# Passage provided
■ ■ ■ ■ ■

Scott McLeod—who writes extensively about school leadership over at Dangerously Irrelevant, a must-read blog for anyone involved in education—stopped by my recent post about organizing professional learning teams in a PLC and pushed against my thinking a bit.
Bill, I’m going to have to disagree with you on this one. The point of a “learning team” of teachers should be to benefit students first, not the teachers themselves. Yes, I want teachers to benefit, but I want students to benefit more.
So… if you accept this premise, then I think you have to go with a PLC made up of role-alike teachers who together can create common assessments, track student learning outcomes, and adjust their instruction accordingly (particularly for the benefit of struggling learners).
In many ways, Scott’s ideas about learning teams aren’t far from my own. I agree that role-alike groups are the best starting point for teachers and schools new to teaming primarily because they are the most efficient forum for accomplishing the kinds of tasks—creating common assessments, tracking learning outcomes, adjusting instruction—that can make a difference for kids.

■ ■ ■ ■ ■

# Provided information

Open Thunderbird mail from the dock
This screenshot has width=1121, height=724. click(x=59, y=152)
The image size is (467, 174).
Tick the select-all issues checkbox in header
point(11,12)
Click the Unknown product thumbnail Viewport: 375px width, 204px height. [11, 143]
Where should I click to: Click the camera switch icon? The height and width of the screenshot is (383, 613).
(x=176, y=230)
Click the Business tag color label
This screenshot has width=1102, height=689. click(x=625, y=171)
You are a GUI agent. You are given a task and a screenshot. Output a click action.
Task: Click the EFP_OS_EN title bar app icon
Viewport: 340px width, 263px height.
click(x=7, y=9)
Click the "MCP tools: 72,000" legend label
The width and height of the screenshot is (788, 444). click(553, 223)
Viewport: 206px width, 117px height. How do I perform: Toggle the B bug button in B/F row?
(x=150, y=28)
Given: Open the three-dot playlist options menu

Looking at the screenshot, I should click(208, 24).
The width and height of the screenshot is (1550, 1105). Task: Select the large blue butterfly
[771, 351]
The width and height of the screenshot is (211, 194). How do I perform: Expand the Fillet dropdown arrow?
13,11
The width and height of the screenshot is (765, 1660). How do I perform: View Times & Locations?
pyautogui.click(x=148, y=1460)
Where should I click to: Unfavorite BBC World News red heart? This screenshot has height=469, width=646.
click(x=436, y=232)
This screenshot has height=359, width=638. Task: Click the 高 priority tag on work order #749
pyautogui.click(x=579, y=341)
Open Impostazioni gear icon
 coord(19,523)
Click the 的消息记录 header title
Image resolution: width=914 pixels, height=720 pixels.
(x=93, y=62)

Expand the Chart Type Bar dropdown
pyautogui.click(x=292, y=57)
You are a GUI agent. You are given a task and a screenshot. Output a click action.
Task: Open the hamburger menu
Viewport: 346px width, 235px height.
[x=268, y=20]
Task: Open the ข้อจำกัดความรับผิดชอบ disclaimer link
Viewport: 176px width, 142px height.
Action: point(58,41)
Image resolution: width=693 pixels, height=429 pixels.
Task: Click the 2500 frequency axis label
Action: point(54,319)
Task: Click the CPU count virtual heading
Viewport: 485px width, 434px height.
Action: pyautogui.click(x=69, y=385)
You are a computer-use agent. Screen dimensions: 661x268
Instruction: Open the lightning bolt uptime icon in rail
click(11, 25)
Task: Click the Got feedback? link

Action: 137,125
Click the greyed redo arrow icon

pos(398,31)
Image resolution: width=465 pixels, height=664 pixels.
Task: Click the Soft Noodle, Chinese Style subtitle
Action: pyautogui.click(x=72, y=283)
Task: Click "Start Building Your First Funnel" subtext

■ ■ ■ ■ ■

# Task to carry out
Can you carry the blog post about professional learning teams forward, starting right after its final paragraph?

# Reply to the exercise
But my argument is that role-alike groups aren’t the only organizational strategy that allows for this kind of work to be done.
Let me give you an example: Not long ago, I had the chance to cover the sixth grade band class for my friend and colleague Bobby Hinson. While conducting (and who can resist waving the baton around a bit?), I noticed that several of the songs that Bobby was introducing to his kids had themes based in the history that I’m responsible for teaching to my kids.
In particular, one song was about Romulus and Remus—the mythological founders of the city of Rome. What made this song powerful to me as a social studies teacher was that its tone grew in intensity over time, coming to a crescendo and then ending abruptly. This neatly mirrors the story of Romulus and Remus, two brothers who built the Italian capital city together and then fought to the death over what it should be named.
Now, what if Bobby and I decided that we wanted to pair together in a learning team to study the impact that music centered on historical events had on student learning?
Couldn’t we identify objectives from the history curriculum—Ancient Greece, Ancient Rome, the Middle Ages, the Cold War, World War I and II—select songs and have the students analyze how the composers used tone, beat, pitch, and melodies (am I using the right terms here, Nancy?) to convey messages to listeners?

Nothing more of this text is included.